Back in December, I went to a symposium on chemical education. Many topics were discussed, from the broad overview of chemistry education and its objectives(why, what) to the specifics(how, where, when).

One thing that struck me was how the lecturers seem so concerned(or eager) to push chemistry and general science education, when my own experience tells me there's no real compelling reason to do so. Most people can function perfectly in life without even the most cursory understanding of science and the scientific method. So why push it?

One of the lecturers, a certain prof, told me the reason for the new initiatives in science education was the work of politicians. Evidently, they feel that having a populace familiar with science and its concepts would help them push certain policies through much more easily. I commented that's not necessarily true, and it seemed he knew that I knew what those policies are, because he agreed.

Those policies? Kyoto, greenhouse warming, ozone layer, depletion of resources, ethical constraints, blah blah.

We ended our short discussion perfunctorily without any definitive conclusion, and since then I kept wondering to myself, why would politicans think that way? Science is a field of many questions and challenges, where theories would stand and fall on their own merits or demerits. Thinking that science would 'brainwash' people into a particular view through science was a policy doomed to failure. Or so that was what I had always thought.

Through Austrian economics and the libertarian movement, I came to be acquainted with the philosophy and world view of Karl Popper, who elucidated the criterion of falsification as a key denotion of what is and what is not scientific.

I never knew of his diametrical opposite Thomas Kuhn until a week ago, when I read a tract on chemical education's epistemology that mentioned them alongside each other, in a key but obscure event of the twentieth century called the 'Science Wars'.

Popper represented the libertarian aspects of science, where everything is subject to scrutiny and logic, and nothing is exempt. He extended science's worldview to other areas, parts of life, most notably sociology and politics. It ws important for people to be aware of alternatives and the possile consequences. He believed in fair play for conflicting theories; they must convince people by dint of their predictive ability. It was a democratic endeavour.

In contrast, Kuhn represented the authoritarian aspects, where science should be a guided affair, a single paradigm that splits off into new paradigms when existing problems are too difficult/complex to be solved by the existing paradigms. Science would be a matter of listening, consulting with the 'knowers', the High Priests, who by dint of their long year in scientific research, would know what is best for everybody else.

Essentially, Kuhn and his followers won the war. Since then, philosophy in science has been dominated by Kuhn and his disciples, even though Popper is slowly making his comeback. Science and how it has been taught has been affected as well, I think. We dictate certain things to students; they either do as we tell them, or fail the test.

That's not really science. We don't teach them logic. We don't tell them of the fallacies of reasoning. We don't tell them of the blind alleys that science stumbled into at one point or another, the conflicting viewpoints and how those issues were resolved.

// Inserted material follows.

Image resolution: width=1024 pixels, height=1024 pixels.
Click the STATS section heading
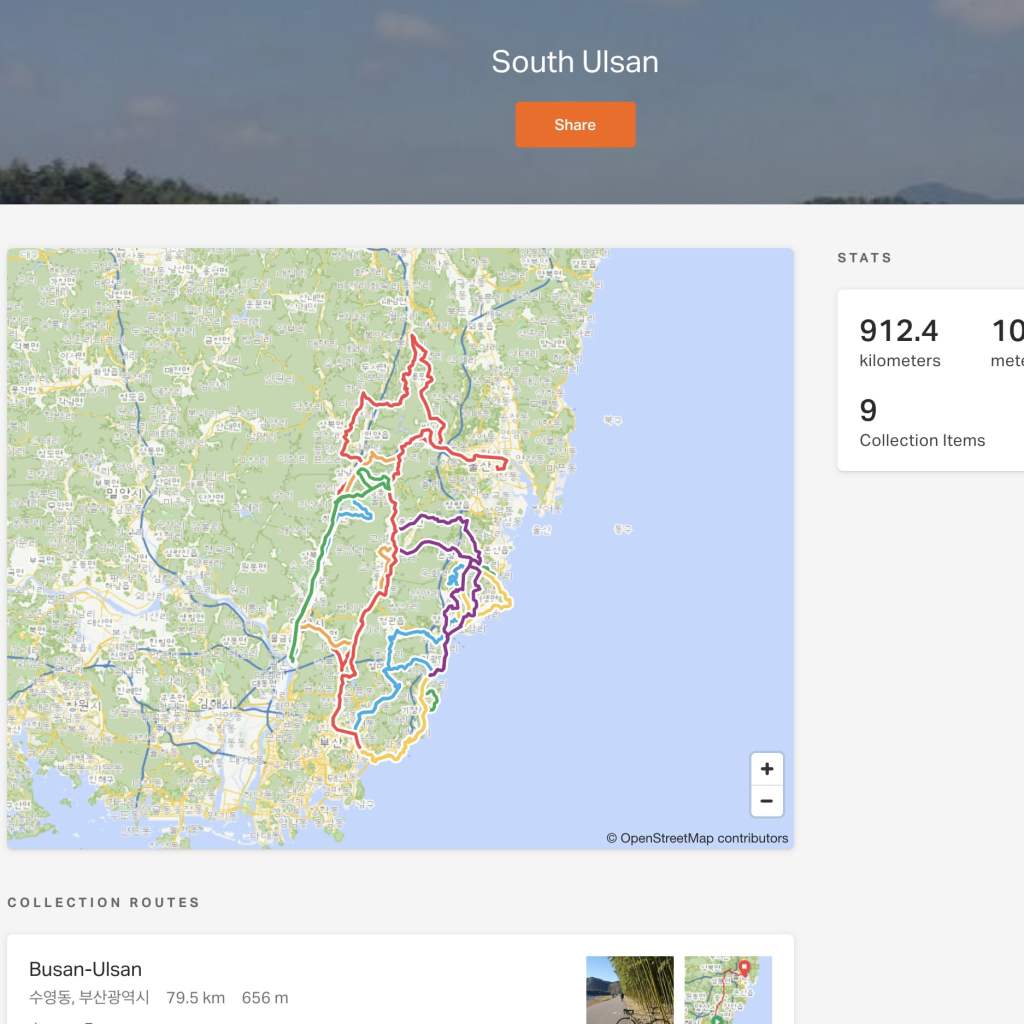pos(864,258)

We never gave them the tools to learn science on their own. One of my colleagues, when told by the principal that it wa the task of GP tutors to impart those skills, said it was too much for only GP tutors to do; everybody should pitch in.

However, Kuhn had already won; how many people in the SAJC science department know the basics of epistemology? We're the lowly priests, the imparters, the middlemen, the executors of the High Priests' will. I can rail against the bad science inherent in the ozone theory and HIV=AIDS all I want; it doesn't matter because I'm just a cog right now.

With the High Priests in control, it would be easy enough for politicians to come in and exploit the authoritarian aspects of science for their purposes. If a high priest(eg. Gallo) says a certain thing, then it certainly must be so. The people will meekly accept whatever the High Priest says, and the government/state can borrow the High Priest's power to push their own preferred policies through.

Nowhere was this more evident than in the Snuppy clone affair. So sure, we have brought down one High Priest, but the rest of the priesthood remains inviolate. It's the system that's the problem. Science, or rather, the concept of 'Big Science', are going to be the downfall of science.

What will it take to challenge them?